Неудивительно, что все произошедшее в тот год я не забыл. Напротив, я помню все так хорошо, что кажется иногда даже, что до того года и жизни-то у меня не существовало – так, обрывки какие-то, сложенные в кучу и перемешанные.

Тот конец лета, окончание его на долгие годы, зима, проведенная в поисках, и весна, изменившая все, до которой тогда было еще далеко. Вот, что составило новую жизнь. И все, кажется, что было до нее, – всего лишь жалкое вступление.

Но в голове моей, окутанной пеплом прожитых лет, все еще теплятся и другие воспоминания.

Я помню, как пошел в школу. День жаркий, ароматный. Вокруг наряженные дети, учителя, играет музыка, родители счастливы. На мне новенький костюм, в котором я заживо варился, а в ладони впивались шипы красных как переспелая вишня роз. Школа вообще мне достаточно хорошо запомнилась – даже спустя годы я вполне могу сказать, что сидел на всех предметах с Костиком, а на алгебру ко мне на перевоспитание подсаживали Иру Уткину, которая в этой науке ничего не понимала. Помню первый год в Москве, возвращения и отъезды. Помню все разговоры. Помню работу, первые успехи и недовольство собой. И все помню, все слишком хорошо помню. Особенно то, что хорошо бы забыть.

В случай я не верил. В голове не укладывалось, как какая-то встреча или небрежно оброненное слово могло перевернуть жизнь человека настолько, что все в его существовании изменилось бы. В моем окружении такого не случалось – мы все друг друга знали, виделись с пеленок и жили по объективным и понятным правилам. Школа, колледж или университет, иногда – работа. Свадьба, дети, хозяйство. Отдых на море летом, зимой – наряженная старыми игрушками елка и поедание оливье под речь президента. Все было понятно.

Да и что уж говорить, не мечтал я как-то. Не то чтобы у меня не было никаких желаний – я хотел найти хорошую работу, получать приличные деньги, жить припеваючи с женой и детьми и, может быть, даже завести собаку или кота. Но все это почему-то не считалось мечтами.
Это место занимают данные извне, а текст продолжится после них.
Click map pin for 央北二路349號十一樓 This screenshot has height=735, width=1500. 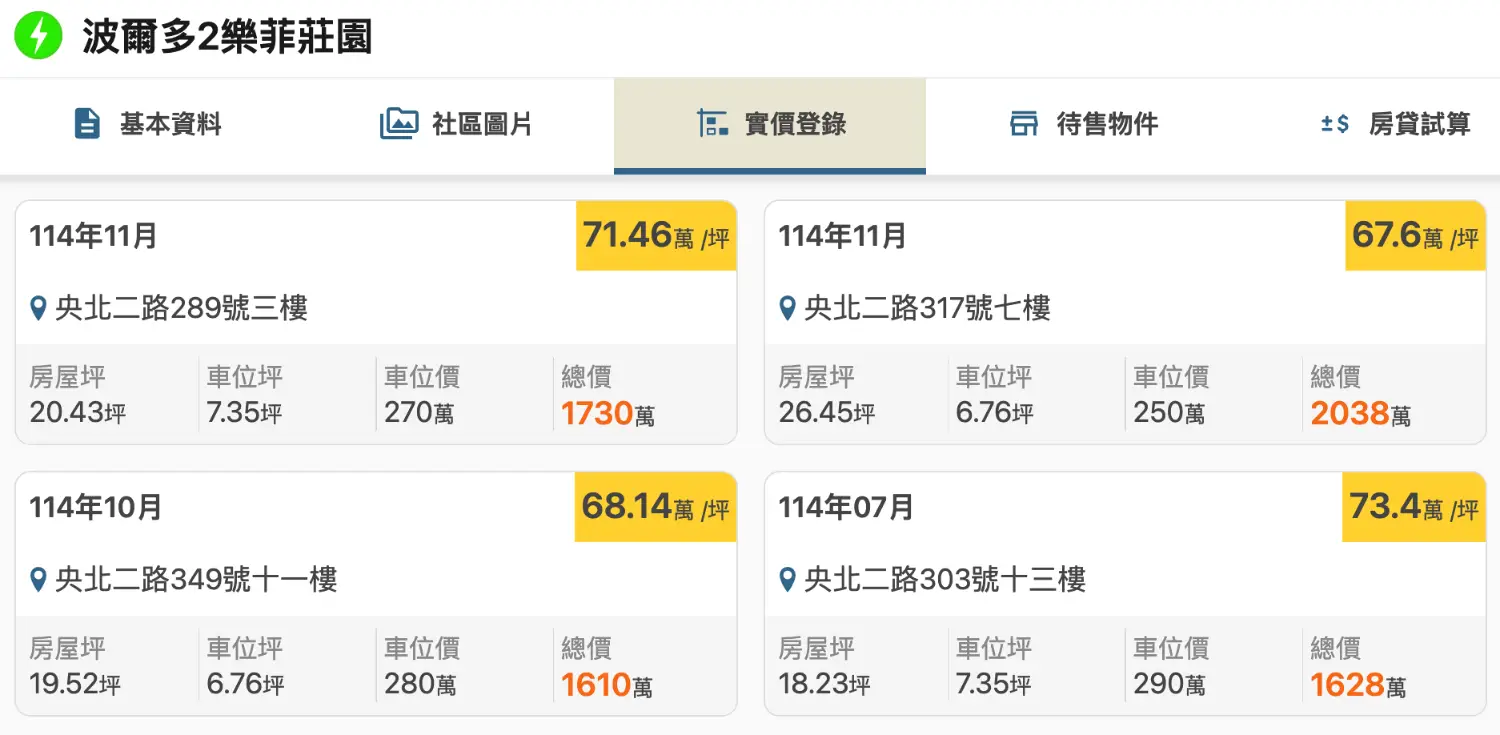coord(39,580)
Мы молчали, если не брать в расчет тот спор, возникший из-за снотворного. Тоня постоянно курила и пила энергетик за энергетиком, не боясь, наверное, что это вполне могло бы разъесть ей желудок, а я читал на заднем сидении. Читал, конечно, – это громко сказал. Скорее бегал взглядом по строкам, с каждой страницей все больше внимания уделяя пейзажу за окном.

На заправке, пока Тоня заправляла машину дизелем, я, забрав свою сумку, снова очень удобно устроился сзади, разулся и даже постарался прилечь, но рост мой не позволил этого сделать.
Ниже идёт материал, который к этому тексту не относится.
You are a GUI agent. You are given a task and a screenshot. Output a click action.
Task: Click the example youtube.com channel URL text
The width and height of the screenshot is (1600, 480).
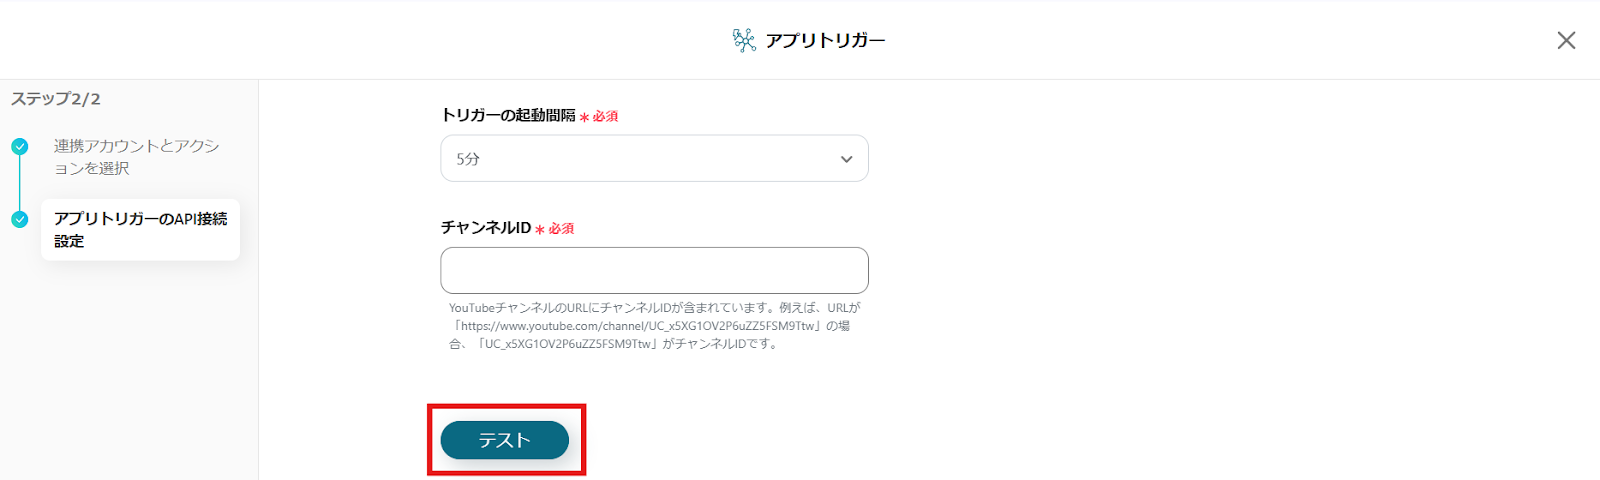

– Не испачкай дверь своими грязными ботинками, – пригрозила Тоня, которая для очередной незаконченной нотации даже повернулась ко мне и зло посмотрела. – Иначе будешь языком отчищать.

– Ладно. Я аккуратно, – пожал плечами я и с вызовом посмотрел на Тоню, которая, вопреки моим ожиданиям, не улыбнулась и не сказала ничего в одобрение, а просто отвернулась и завела машину.

Автомобиль рыкнул и стремительно покатился в чащу непроходимых лесов, нагонявших на меня какую-то вселенскую тоску. В моих краях таких деревьев не было, было как-то совсем по-чужому и неуютно.

Я достал телефон, написал Костику, а он в ответ прислал мне фотографию бассейна и надувного круга – оказывается, его родители решили остановиться в каком-то отеле по дороге, где был аквапарк, и провести время с сыном, который вот-вот должен был отчалить во взрослую жизнь. Сердце как-то неприятно кольнуло. И даже не из-за того, что Костик не сказал мне об аквапарке заранее – может, его семья и в самом деле спонтанно туда заехала. У них это был частым явлением. Дело было в другом – меня родители даже до вокзала довести не смогли: папа сказал, что пора бы становиться самостоятельным, а мама с Аленкой не решилась без машины. И не то чтобы я был на них очень зол – парень, да еще и совершеннолетний, должен полагаться на собственные силы, но так все-таки хотелось, чтобы обо мне тоже заботились как о Костике. Хотя бы иногда.